**Directive:** Reproduce the material from the line containing "Given: Go back using the arrow icon" up to and including the line containing "Looking at the", replacing "arrow icon" with "back button" and keeping everything else unchanged. Leave the pictures out of your answer.

**Records for this exercise:**
-- -- --

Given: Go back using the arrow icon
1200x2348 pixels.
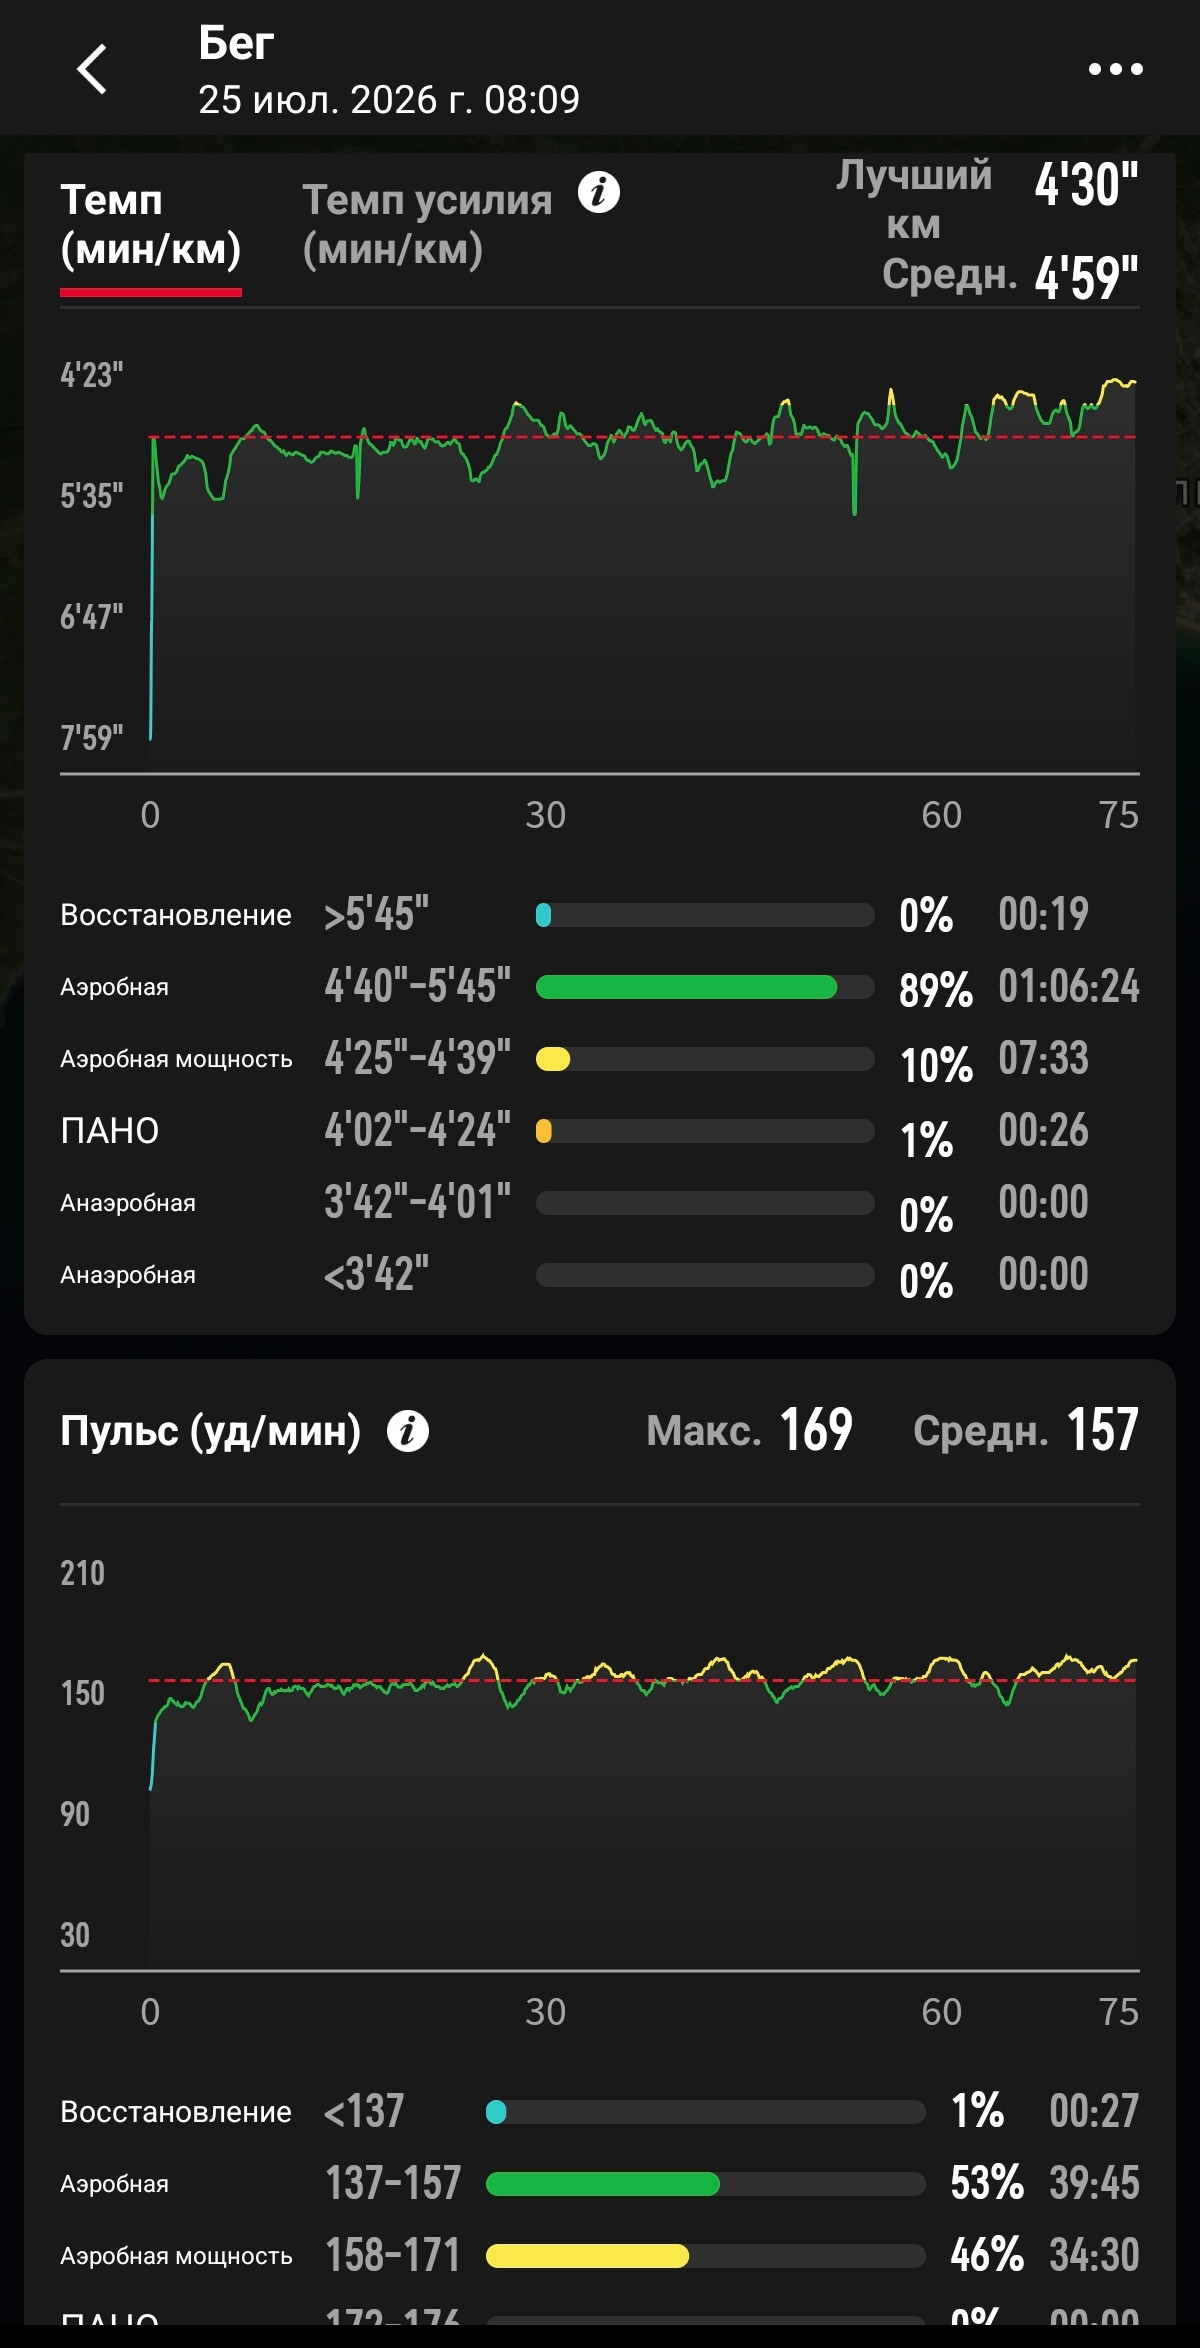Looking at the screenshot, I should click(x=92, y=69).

-- -- --

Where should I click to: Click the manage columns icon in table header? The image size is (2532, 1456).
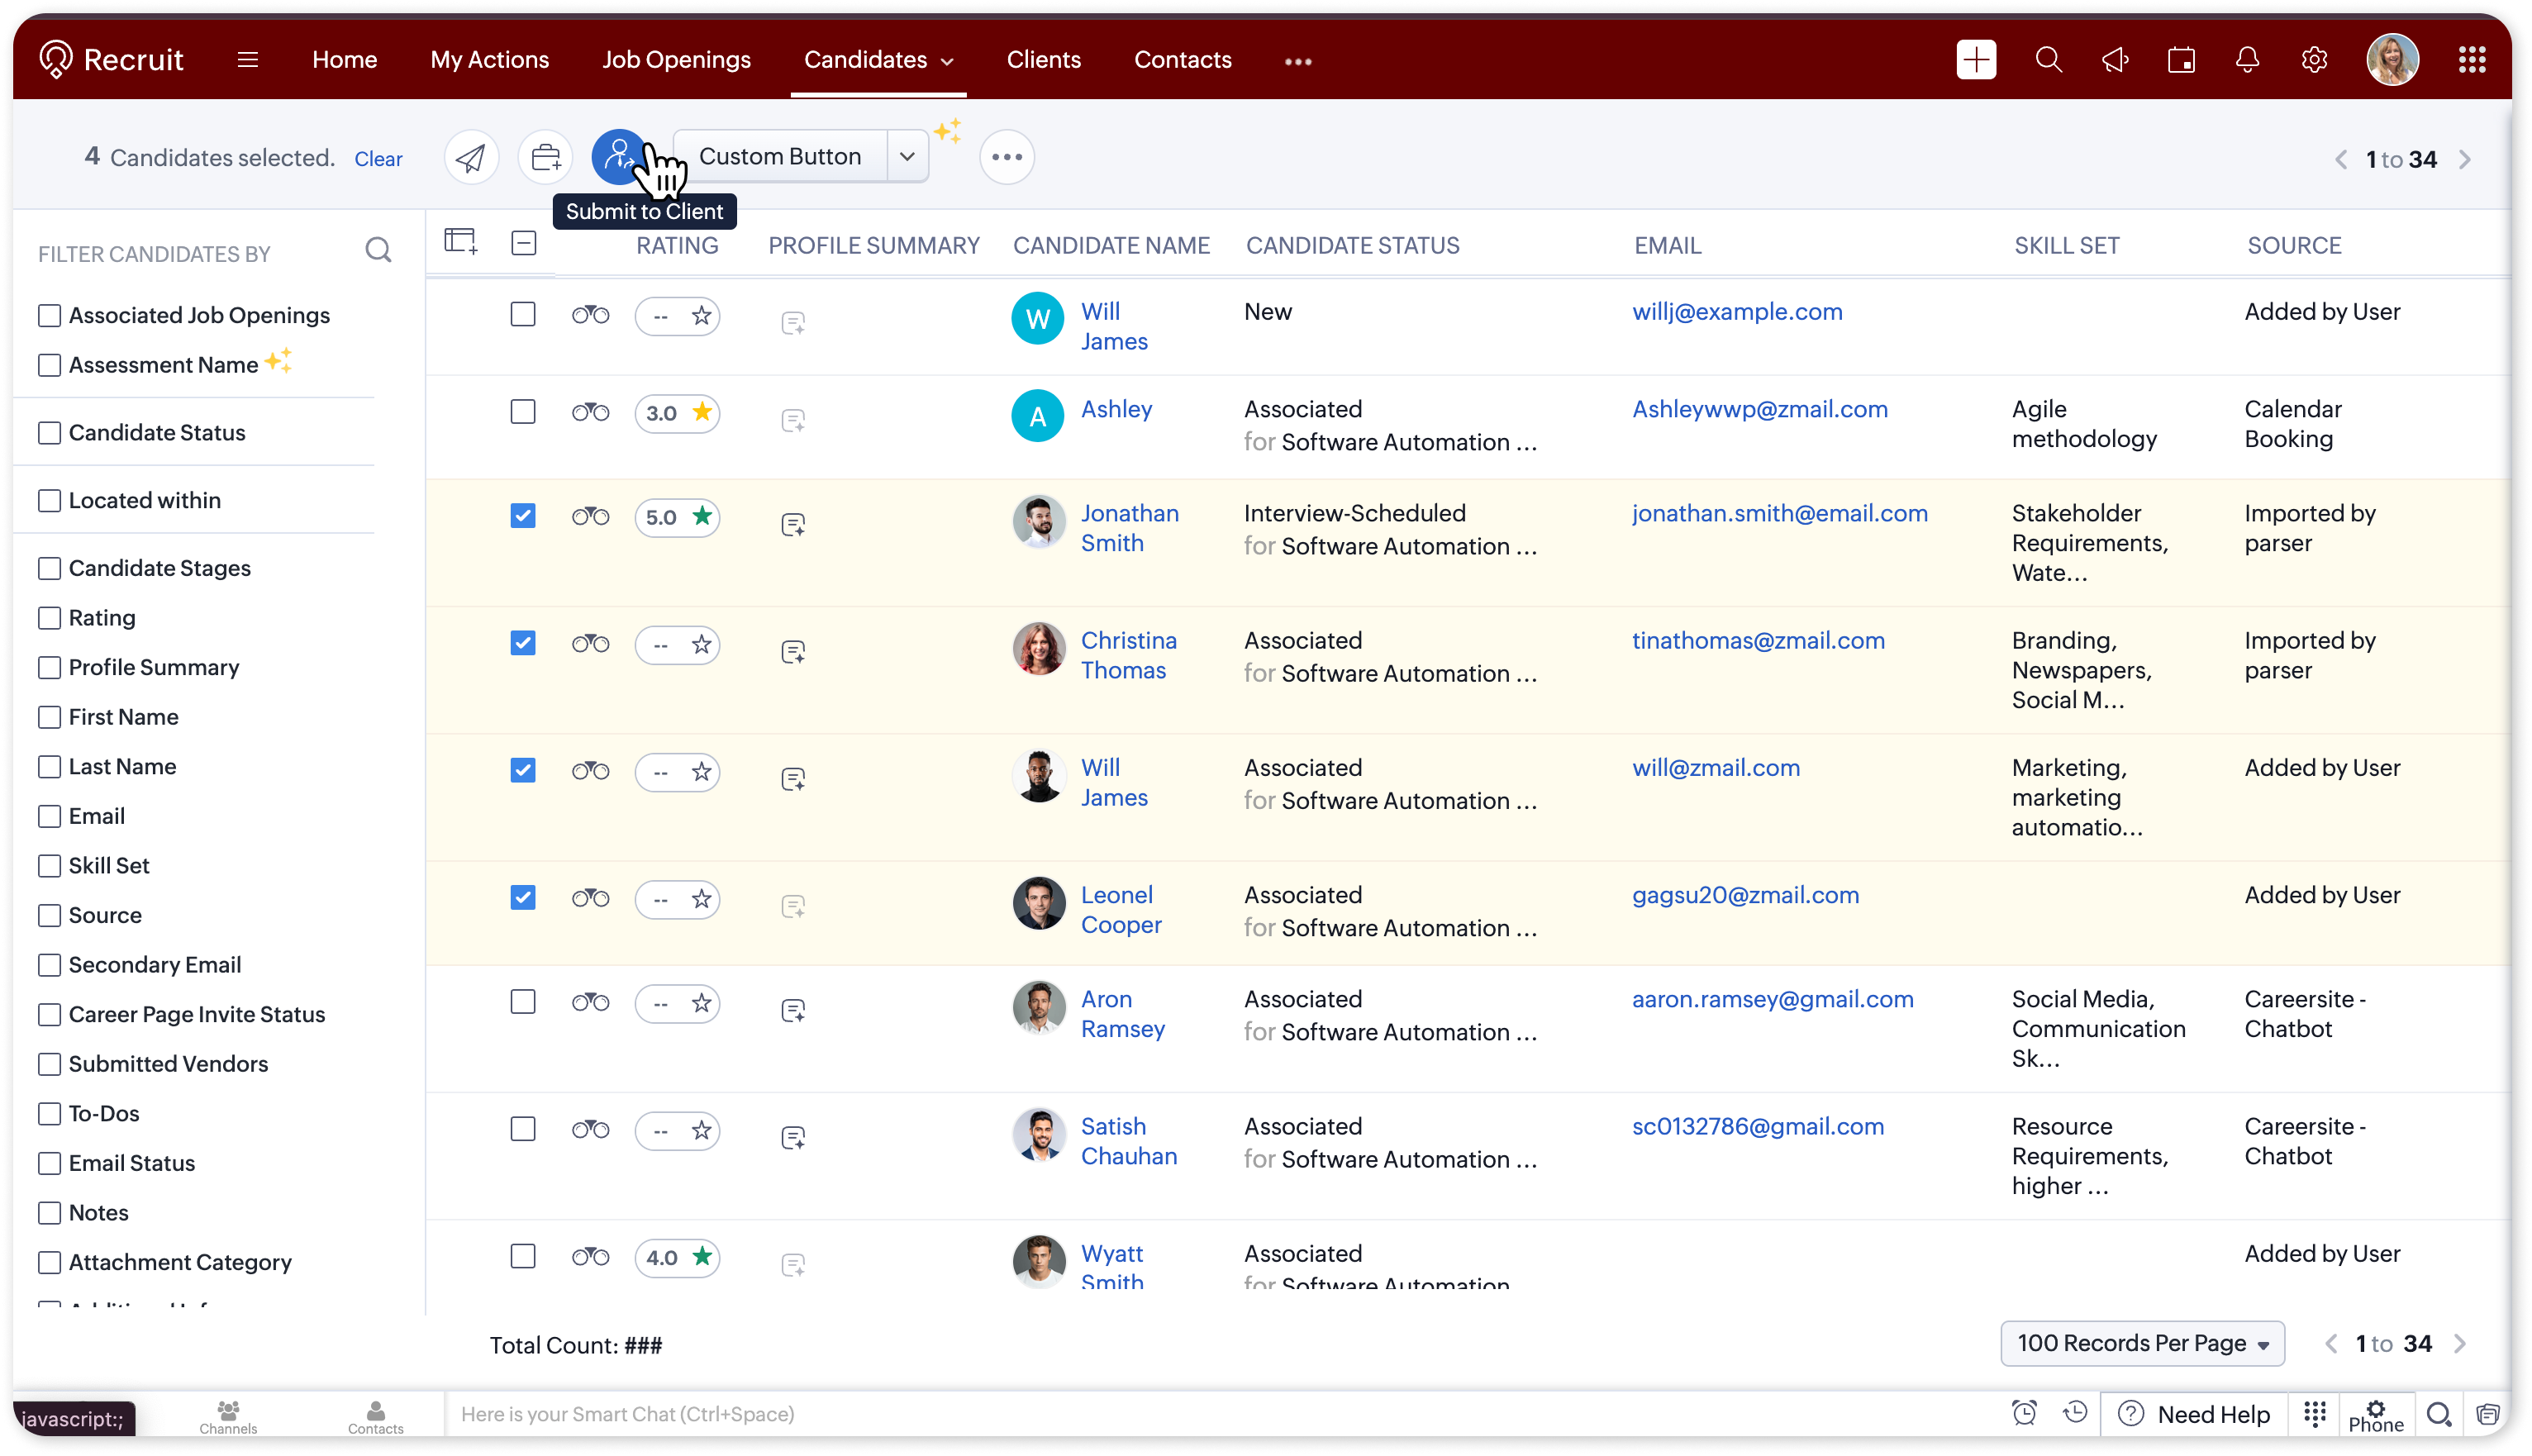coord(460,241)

-- -- --

**Worked answer:**
Given: Go back using the back button
1200x2348 pixels.
Looking at the screenshot, I should click(x=92, y=69).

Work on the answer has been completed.